The Sinclair C5: A £7 Million Toy Car
By James Grahame
The C5 was Clive Sinclair's bizarre followup to his brilliant ZX series of computers. This little trike has no RAM, no video display, and no keyboard -- it was envisioned as a tiny hybrid electric runabout that could replace the car for short jaunts at a mere 15 kmh. The product was an absolute disaster, and Sinclair was eventually forced to sell their computer assets to Amstrad after losing as much as £7 million on the C5.
Planet Sinclair has an excellent writeup on the £399 electric trike/car, along with some terrifying pictures of this tiny and slow vehicle in traffic. It's easy to see why the public didn't embrace these things in droves: even a bicycle would be safer in traffic than riding around on an overgrown child's toy.

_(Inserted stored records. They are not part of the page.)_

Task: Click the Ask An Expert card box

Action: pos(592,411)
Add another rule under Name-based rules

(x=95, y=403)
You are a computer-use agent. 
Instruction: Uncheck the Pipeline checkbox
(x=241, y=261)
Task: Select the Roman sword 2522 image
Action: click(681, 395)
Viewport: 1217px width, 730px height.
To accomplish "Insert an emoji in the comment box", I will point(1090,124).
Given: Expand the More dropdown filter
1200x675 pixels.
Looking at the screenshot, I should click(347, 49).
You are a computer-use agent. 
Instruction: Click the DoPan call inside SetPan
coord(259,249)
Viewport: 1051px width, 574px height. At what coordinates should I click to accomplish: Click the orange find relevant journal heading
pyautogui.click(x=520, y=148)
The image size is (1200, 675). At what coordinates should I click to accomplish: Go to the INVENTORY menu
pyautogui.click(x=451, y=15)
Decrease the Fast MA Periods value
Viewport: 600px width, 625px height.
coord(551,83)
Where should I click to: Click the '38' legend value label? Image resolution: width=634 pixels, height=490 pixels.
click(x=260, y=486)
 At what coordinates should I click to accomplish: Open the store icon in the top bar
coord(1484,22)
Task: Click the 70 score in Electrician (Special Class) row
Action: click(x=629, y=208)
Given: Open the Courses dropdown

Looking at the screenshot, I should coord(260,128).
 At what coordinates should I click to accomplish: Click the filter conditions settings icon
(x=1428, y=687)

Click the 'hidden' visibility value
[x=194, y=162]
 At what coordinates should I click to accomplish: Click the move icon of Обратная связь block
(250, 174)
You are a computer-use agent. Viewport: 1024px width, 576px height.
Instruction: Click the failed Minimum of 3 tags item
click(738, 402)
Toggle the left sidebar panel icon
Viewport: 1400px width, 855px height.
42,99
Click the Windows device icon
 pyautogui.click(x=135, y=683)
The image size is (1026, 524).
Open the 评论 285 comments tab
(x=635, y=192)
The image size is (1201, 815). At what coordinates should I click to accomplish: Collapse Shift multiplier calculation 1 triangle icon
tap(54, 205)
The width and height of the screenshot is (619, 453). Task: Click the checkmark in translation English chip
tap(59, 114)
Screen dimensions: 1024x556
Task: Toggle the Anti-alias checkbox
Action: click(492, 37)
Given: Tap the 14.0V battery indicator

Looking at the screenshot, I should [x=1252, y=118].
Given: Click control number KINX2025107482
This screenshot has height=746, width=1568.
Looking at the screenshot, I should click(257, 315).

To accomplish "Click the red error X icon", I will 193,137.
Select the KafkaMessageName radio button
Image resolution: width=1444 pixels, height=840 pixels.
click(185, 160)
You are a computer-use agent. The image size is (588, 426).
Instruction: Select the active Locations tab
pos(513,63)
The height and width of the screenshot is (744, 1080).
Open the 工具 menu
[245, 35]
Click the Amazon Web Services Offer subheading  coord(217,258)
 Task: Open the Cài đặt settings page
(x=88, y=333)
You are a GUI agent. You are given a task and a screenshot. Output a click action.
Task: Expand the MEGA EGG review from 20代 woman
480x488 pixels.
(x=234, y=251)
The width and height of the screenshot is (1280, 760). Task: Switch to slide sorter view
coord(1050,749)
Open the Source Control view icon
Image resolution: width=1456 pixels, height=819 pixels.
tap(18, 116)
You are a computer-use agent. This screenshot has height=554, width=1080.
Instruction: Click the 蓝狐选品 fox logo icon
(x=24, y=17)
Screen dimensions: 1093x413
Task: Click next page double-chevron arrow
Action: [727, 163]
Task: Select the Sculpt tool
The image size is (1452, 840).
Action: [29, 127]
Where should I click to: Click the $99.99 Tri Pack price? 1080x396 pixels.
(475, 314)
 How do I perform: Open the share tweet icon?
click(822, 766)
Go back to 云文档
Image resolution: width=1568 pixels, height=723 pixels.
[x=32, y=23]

"The C5 was promoted by Sinclair as a revolutionary advance in personal transport with the potential to replace the car. The original intention was that it would be only the first in a whole series of electric vehicles - it would have been followed the never-released C10 and C15, each successively bigger and looking more like conventional vehicles. At only £399, the C5 was a fraction of the price of a conventional car. In fact, it was not a car at all but was instead a glorified electric tricycle, powered by an electric battery with a supplementary pedal drive. It did not inspire confidence that the C5 was assembled and serviced by Hoover, better known for its washing machines, which led to unkind comparisons being made between the two product lines."